The confusion of the different behaviours of spam filters
October 10th, 2024 at 02:31am
In recent months I have received occasional correspondence informing me that someone has registered on this blog but not received the automated email confirming the registration and allowing them to set a password. I had thought it was a bug which had crept in to the WordPress installation over numerous upgrades over the course of nearly two decades, but it seemed strange that I was still receiving emails from the blog without issue informing me of new comments and user registrations. I wasn’t quite able to put my finger on what was going on.
The other day I received another one of those messages and was pleased to receive it within a few hours of the person registering as it meant all of the relevant logs would still be fresh, so I set about investigating. The WordPress installation doesn’t keep logs of the emails it sends (although it might generate an error which would be logged by the webserver if it encountered an error while trying to send an email) but the server itself does keep logs of email sending activity, so I had a look there.
I could see from this log that as far as the webserver’s internal email server was concerned, the email to me advising of a new registration as well as the email to the new user were both generated and sent. This immediately ruled out WordPress as the problem as it had clearly generated and sent both emails. The problem had to be further down the line.
Now, I should explain that email for the samuelgordonstewart.com is not hosted on the same server as the website, however the server for the website has an email server so that it can send emails. This server can also be used to receive emails but for me at least, it is not used for receiving. Like many website, this site is hosted on a shared server containing many completely unrelated websites. Each of those websites could generate and send emails, and for the hosting company there is always a risk that an insecure script on someone’s website could be exploited and be used to send out spam, which would have the impact of putting an unnecessary strain on the server’s resources as well as potentially getting the server blacklisted by a bunch of spam filtering services, affecting all of the websites on the server, not just the website generating the spam. To mitigate this risk, my webhost, VentraIP, employs an outbound spam filter. Emails from this server and many other servers in their fleet are funnelled through the outbound spam filtering before being sent on to wherever they’re intended to go. This outbound filtering isn’t particularly vigorous, but just enough to avoid having one of their servers send out copious amounts of obvious spam.

§ **Given entries**:

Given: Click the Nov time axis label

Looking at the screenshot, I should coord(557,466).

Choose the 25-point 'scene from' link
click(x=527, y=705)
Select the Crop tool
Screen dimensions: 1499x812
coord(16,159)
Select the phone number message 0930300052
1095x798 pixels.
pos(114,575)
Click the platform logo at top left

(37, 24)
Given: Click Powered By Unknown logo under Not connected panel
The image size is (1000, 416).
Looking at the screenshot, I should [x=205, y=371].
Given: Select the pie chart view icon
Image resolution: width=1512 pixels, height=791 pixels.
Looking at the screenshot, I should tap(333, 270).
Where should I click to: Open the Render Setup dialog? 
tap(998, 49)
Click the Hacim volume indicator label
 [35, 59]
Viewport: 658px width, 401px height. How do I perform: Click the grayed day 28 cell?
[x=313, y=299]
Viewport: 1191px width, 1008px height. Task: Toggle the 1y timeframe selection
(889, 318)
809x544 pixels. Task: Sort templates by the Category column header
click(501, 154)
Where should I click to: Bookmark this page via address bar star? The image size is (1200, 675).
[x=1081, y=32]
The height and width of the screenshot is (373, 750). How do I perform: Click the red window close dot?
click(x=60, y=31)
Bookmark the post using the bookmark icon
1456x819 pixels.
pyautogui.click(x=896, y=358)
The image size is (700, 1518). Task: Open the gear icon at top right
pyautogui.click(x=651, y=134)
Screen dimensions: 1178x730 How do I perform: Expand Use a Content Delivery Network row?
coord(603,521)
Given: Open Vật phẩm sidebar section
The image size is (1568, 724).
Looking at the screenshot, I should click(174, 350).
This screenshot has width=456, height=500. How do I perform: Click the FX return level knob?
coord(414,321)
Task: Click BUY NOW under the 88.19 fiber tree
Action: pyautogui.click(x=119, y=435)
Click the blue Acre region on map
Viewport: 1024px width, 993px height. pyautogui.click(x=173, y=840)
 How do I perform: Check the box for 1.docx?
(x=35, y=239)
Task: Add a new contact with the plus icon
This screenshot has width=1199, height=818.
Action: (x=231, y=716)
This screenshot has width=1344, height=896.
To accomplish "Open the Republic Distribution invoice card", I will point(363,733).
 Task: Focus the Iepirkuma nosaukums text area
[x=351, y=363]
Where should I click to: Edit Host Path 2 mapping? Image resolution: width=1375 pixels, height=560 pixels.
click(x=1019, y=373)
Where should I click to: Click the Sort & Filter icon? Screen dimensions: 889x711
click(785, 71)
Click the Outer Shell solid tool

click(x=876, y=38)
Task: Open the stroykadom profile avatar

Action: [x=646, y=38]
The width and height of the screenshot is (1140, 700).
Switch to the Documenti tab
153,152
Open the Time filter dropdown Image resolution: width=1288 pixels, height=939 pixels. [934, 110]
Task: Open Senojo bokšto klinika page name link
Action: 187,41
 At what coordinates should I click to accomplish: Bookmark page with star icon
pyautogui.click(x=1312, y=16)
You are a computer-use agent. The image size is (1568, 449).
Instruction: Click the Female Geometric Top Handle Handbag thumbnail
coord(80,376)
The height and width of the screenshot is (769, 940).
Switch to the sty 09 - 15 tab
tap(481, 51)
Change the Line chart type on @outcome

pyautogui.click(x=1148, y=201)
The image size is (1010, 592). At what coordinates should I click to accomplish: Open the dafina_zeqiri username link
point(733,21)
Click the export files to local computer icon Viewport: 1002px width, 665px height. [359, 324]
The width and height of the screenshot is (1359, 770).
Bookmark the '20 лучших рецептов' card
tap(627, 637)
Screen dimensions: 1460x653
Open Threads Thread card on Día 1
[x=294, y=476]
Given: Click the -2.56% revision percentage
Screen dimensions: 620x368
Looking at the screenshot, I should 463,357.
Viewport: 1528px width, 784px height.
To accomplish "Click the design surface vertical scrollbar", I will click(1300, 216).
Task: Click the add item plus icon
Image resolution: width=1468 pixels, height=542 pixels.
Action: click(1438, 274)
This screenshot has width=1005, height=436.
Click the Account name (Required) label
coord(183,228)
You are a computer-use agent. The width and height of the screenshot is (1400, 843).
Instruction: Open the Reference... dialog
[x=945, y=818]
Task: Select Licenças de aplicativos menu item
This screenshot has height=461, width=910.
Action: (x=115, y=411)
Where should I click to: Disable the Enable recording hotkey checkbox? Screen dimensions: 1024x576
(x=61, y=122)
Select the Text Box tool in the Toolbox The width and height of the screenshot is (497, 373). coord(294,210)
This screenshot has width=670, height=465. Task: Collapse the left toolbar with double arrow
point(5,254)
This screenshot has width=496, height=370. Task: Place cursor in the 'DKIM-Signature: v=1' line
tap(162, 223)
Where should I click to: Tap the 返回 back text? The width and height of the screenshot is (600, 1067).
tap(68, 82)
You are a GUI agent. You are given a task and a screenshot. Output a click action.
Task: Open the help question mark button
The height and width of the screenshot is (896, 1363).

§ **Task prompt**: Repeat the blog post on spam filters word for word, from its title through its last sentence. The records stand apart from the blog post on spam filters.

§ **Response for this exercise**:
The confusion of the different behaviours of spam filters
October 10th, 2024 at 02:31am
In recent months I have received occasional correspondence informing me that someone has registered on this blog but not received the automated email confirming the registration and allowing them to set a password. I had thought it was a bug which had crept in to the WordPress installation over numerous upgrades over the course of nearly two decades, but it seemed strange that I was still receiving emails from the blog without issue informing me of new comments and user registrations. I wasn’t quite able to put my finger on what was going on.
The other day I received another one of those messages and was pleased to receive it within a few hours of the person registering as it meant all of the relevant logs would still be fresh, so I set about investigating. The WordPress installation doesn’t keep logs of the emails it sends (although it might generate an error which would be logged by the webserver if it encountered an error while trying to send an email) but the server itself does keep logs of email sending activity, so I had a look there.
I could see from this log that as far as the webserver’s internal email server was concerned, the email to me advising of a new registration as well as the email to the new user were both generated and sent. This immediately ruled out WordPress as the problem as it had clearly generated and sent both emails. The problem had to be further down the line.
Now, I should explain that email for the samuelgordonstewart.com is not hosted on the same server as the website, however the server for the website has an email server so that it can send emails. This server can also be used to receive emails but for me at least, it is not used for receiving. Like many website, this site is hosted on a shared server containing many completely unrelated websites. Each of those websites could generate and send emails, and for the hosting company there is always a risk that an insecure script on someone’s website could be exploited and be used to send out spam, which would have the impact of putting an unnecessary strain on the server’s resources as well as potentially getting the server blacklisted by a bunch of spam filtering services, affecting all of the websites on the server, not just the website generating the spam. To mitigate this risk, my webhost, VentraIP, employs an outbound spam filter. Emails from this server and many other servers in their fleet are funnelled through the outbound spam filtering before being sent on to wherever they’re intended to go. This outbound filtering isn’t particularly vigorous, but just enough to avoid having one of their servers send out copious amounts of obvious spam.